In a review of 241 Lactobacillus infections in patients, bacteremia was noted in 129 cases, and the overall mortality rate was 29.1% [35]. Caution would appear especially warranted in critically ill patients in whom intestinal integrity may be disrupted [7, 10, 12, 33, 36]. Whether effects such as the ones noted in the present study relate to adverse effects noted with probiotic therapies clinically is not clear but would appear to warrant further consideration [7, 35, 37]. It is important to point out however, that the therapeutic effects of probiotics such as those L. gasseri is included in, rely on whole living bacteria. Also, to identify an agent as a probiotic requires that it be alive. The cell wall tested here was derived from killed bacteria, and it does not represent the entire bacterium.

This study has potential limitations. First, although the present model used 24-hour cell-wall infusions to permit the gradual systemic introduction of bacterial products, it does not reproduce the early pathogenesis of translocation. Thus, introduction of cell wall during the natural process of translocation may elicit a very different host response from the one observed here.

Second, although whole cell wall was used for study, it is likely that, as for other gram-positive bacteria, much of the preparation’s effects were related to the peptidoglycan component [20, 3840]. Further investigating the individual components making up the L. gasseri cell wall would be informative.

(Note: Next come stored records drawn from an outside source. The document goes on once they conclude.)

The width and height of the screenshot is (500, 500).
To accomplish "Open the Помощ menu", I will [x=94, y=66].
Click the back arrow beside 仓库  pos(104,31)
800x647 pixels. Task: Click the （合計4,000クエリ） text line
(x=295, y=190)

Third, the highest dose of L. gasseri cell wall studied had paradoxic effects on MBP and HR, actually increasing the former and decreasing the latter. The basis for this response is unknown, although it might be related to a primary central nervous system effect of this cell-wall dose. Despite these paradoxic effects with the most lethal dose, lethality with the medium cell-wall dose was associated with progressive reductions in blood pressure and increases in heart rate, as would be expected in a state of sepsis.

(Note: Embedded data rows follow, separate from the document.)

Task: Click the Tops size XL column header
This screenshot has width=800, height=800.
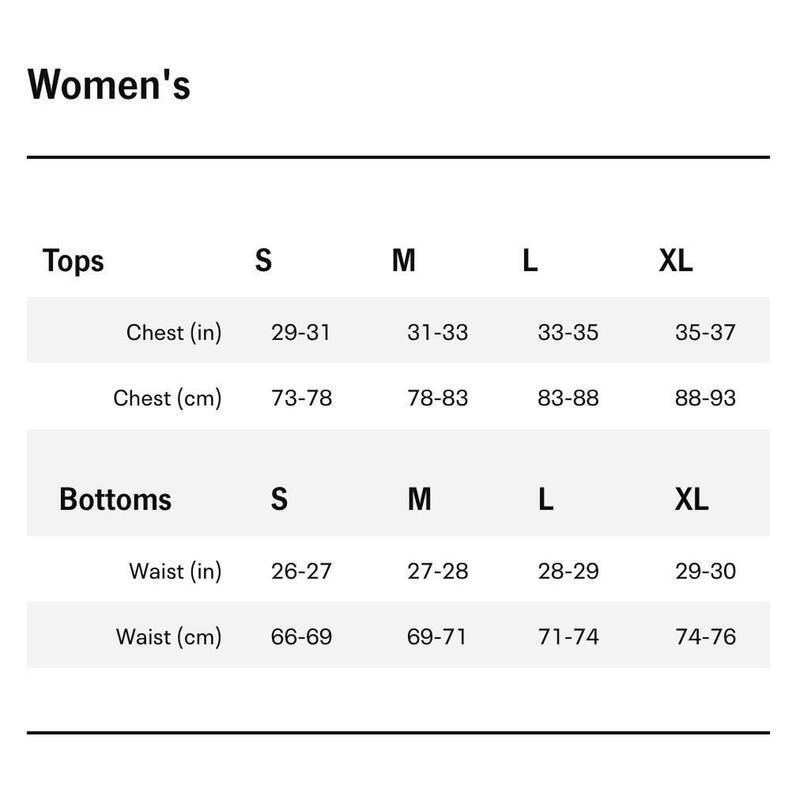Action: pos(676,260)
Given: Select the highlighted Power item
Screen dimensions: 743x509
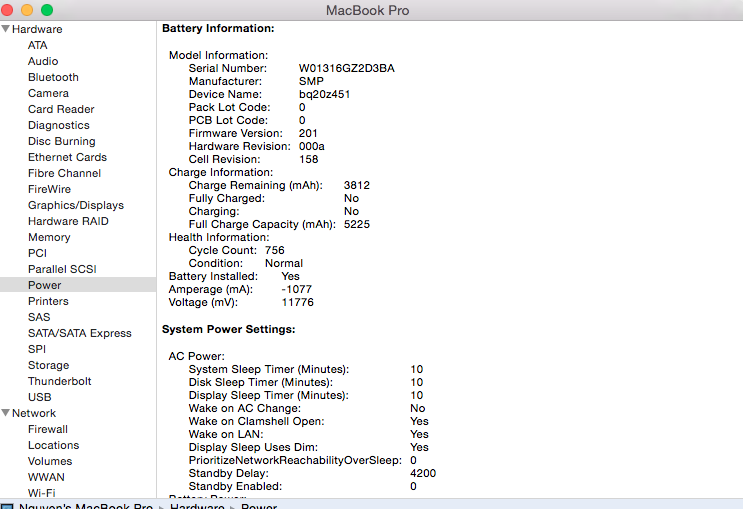Looking at the screenshot, I should (x=44, y=285).
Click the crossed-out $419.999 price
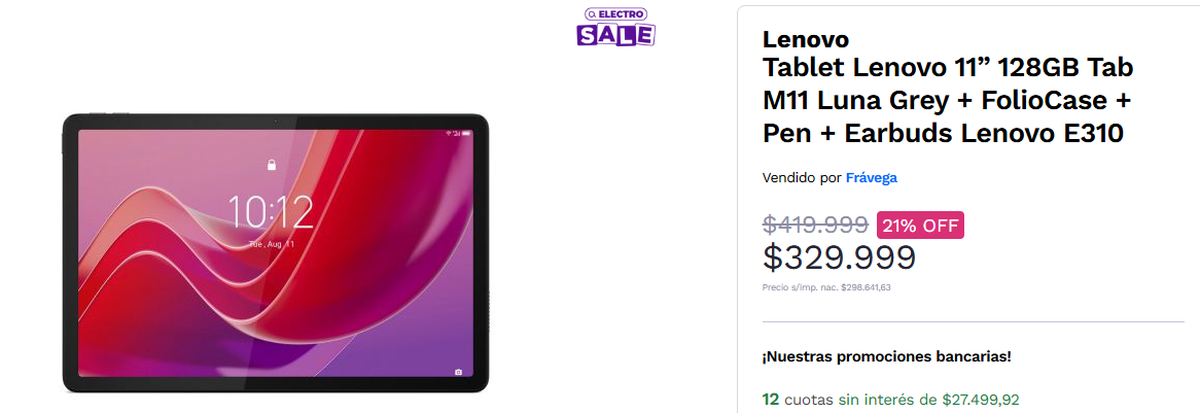Image resolution: width=1200 pixels, height=413 pixels. click(815, 225)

Fourth, animal numbers may appear relatively small in the study groups. However, even with these numbers, differences in survival, the primary outcome comparing the low, medium, and high cell-wall doses, were highly significant. With such differences, it would not have been possible, from an animal care and use perspective, to justify further animals for study. Finally, multiple comparisons were not adjusted for.

Conclusions

Lactobacillus gasseri is considered to be a relatively safe bacterium and, like other Lactobacillus strains, is commonly included in probiotic preparations [5]. However, the present study demonstrated that its cell wall is capable of stimulating the type of maladaptive inflammatory response typically associated with far more pathogenic gram-positive bacteria. Such effects may deserve further study, especially with regard to the use of probiotics, including strains like L. gasseri, in critically ill patients.

Key messages

  •  Purified cell wall from L. gasseri, a strain of bacteria considered safe and included in probiotic preparations used in critically ill patients, when introduced into the systemic circulation of rats, produced a robust inflammatory response and lethality, comparable to the effects of cell wall from S. aureus.

  •  Although stimulation of innate immunity is thought to be a key benefit of bacteria used in probiotic preparations, better understanding the effects of these bacteria introduced systemically may be important, especially for preparations used in critically ill patients with compromised gut integrity.